** SOURCE INFORMATION follows **

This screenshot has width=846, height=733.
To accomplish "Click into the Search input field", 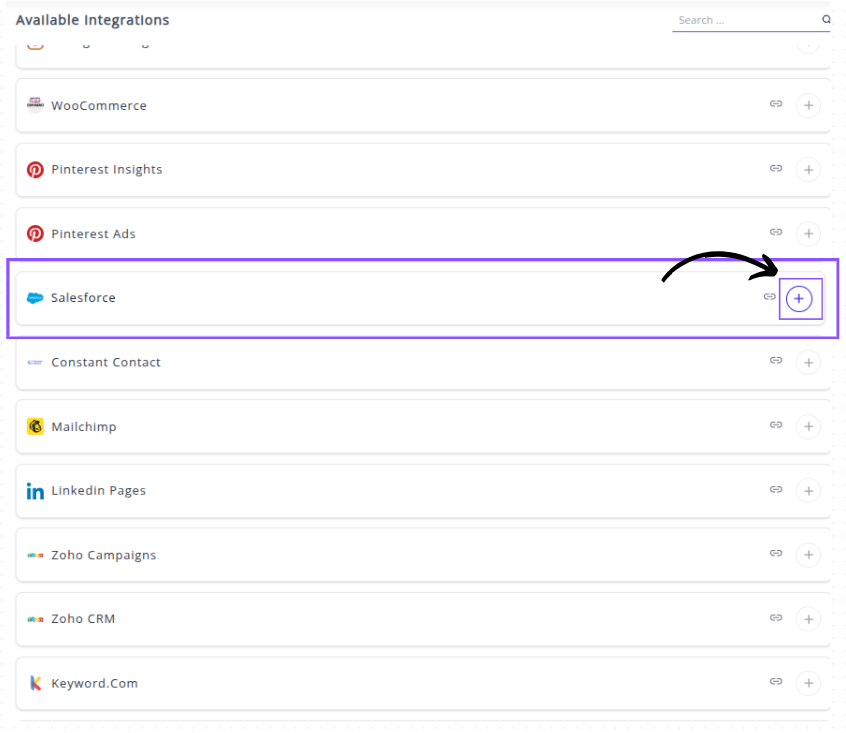I will pos(745,20).
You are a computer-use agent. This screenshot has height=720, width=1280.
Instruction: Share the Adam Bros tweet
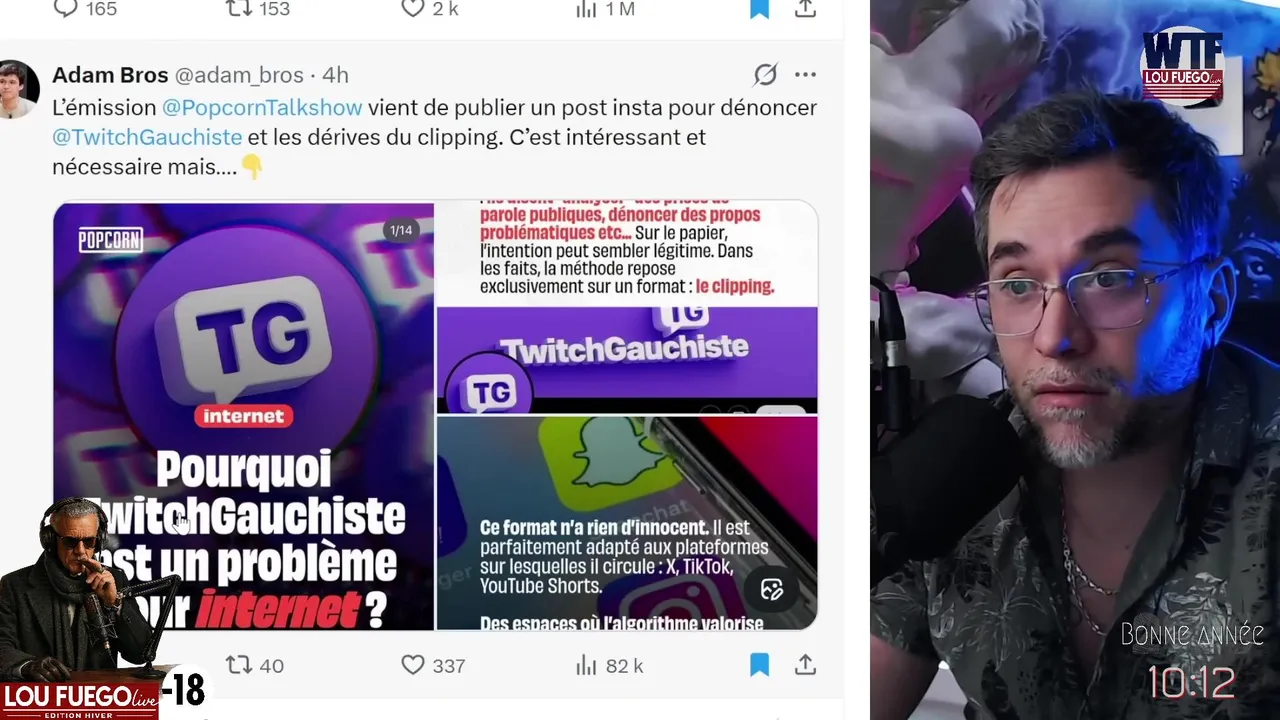click(x=805, y=665)
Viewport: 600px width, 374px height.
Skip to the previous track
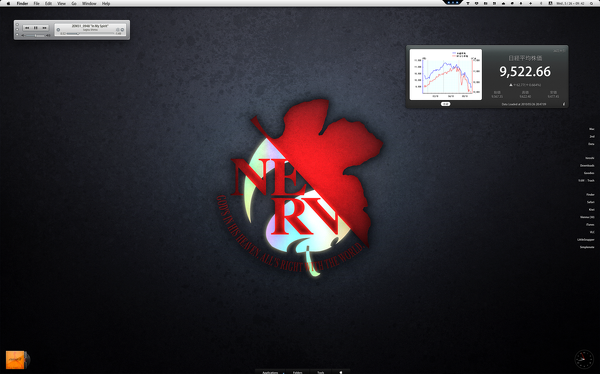[27, 28]
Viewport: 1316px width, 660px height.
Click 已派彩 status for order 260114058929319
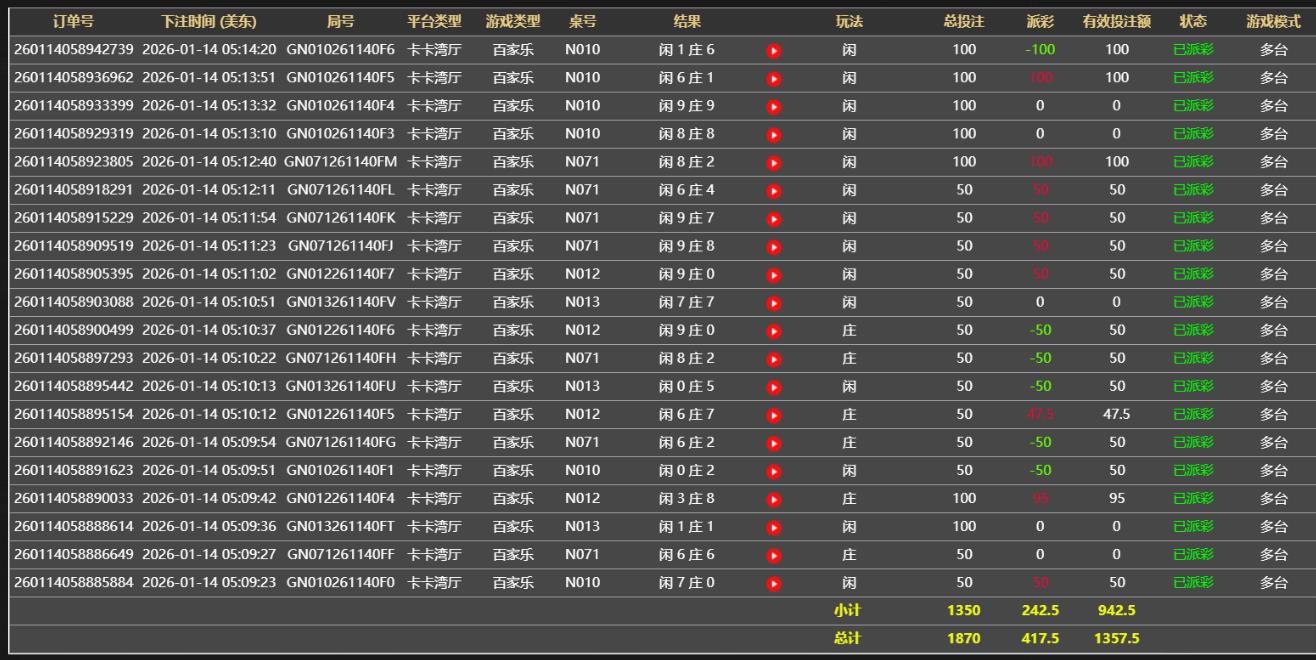(1192, 133)
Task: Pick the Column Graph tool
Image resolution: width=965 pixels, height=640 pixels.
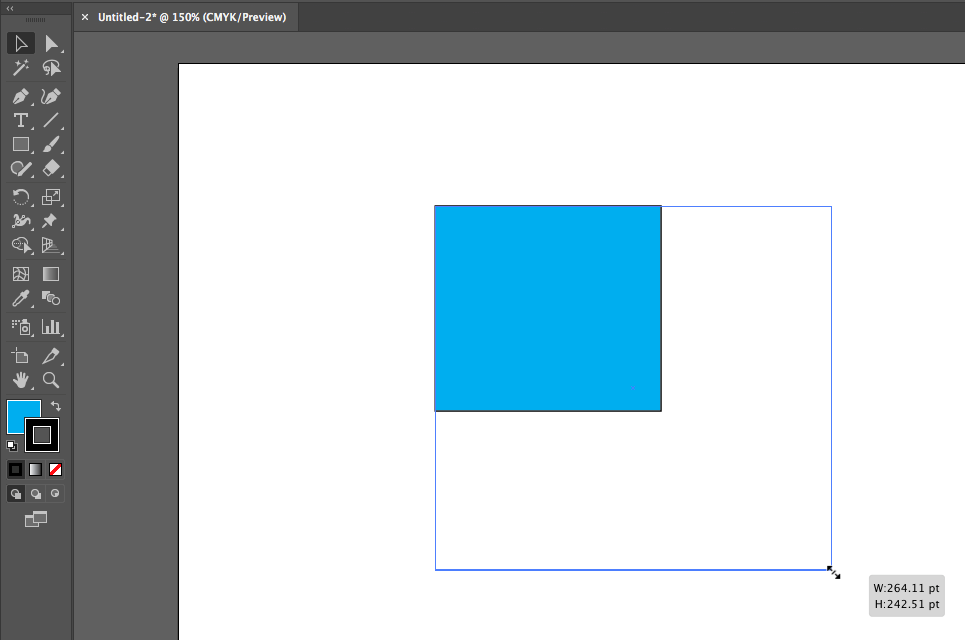Action: [x=51, y=326]
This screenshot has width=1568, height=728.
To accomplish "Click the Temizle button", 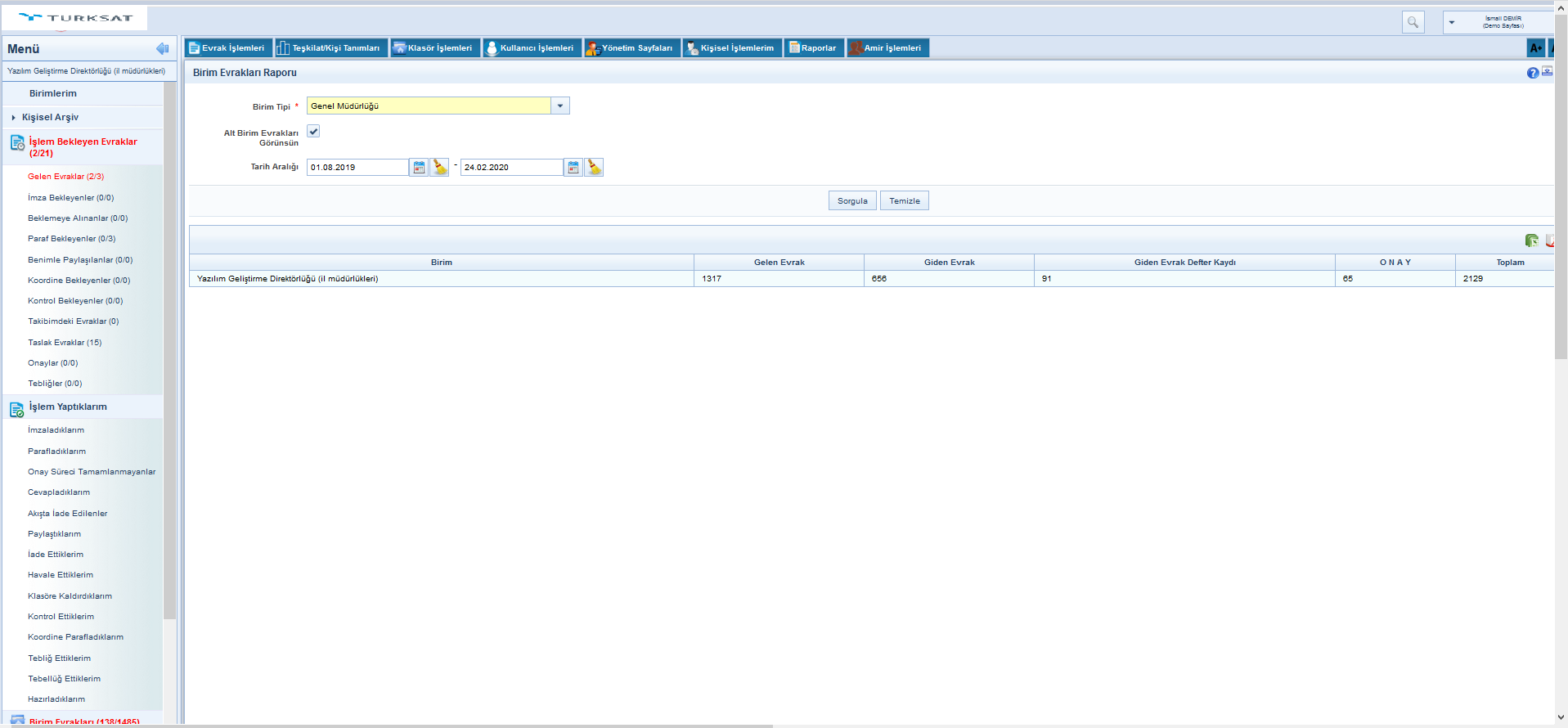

** End of SOURCE INFORMATION **

| EXERCISE DETAILS |
Starting at the line that contains "Instruction: Share the Adam Bros tweet", transcribe each line through the last one of the entries above, exactly and without pictures.

| THE COMPLETED TASK |
Instruction: Share the Adam Bros tweet
click(x=805, y=665)
Viewport: 600px width, 374px height.
Skip to the previous track
[27, 28]
Viewport: 1316px width, 660px height.
Click 已派彩 status for order 260114058929319
(1192, 133)
Task: Pick the Column Graph tool
Image resolution: width=965 pixels, height=640 pixels.
Action: [x=51, y=326]
This screenshot has width=1568, height=728.
To accomplish "Click the Temizle button", 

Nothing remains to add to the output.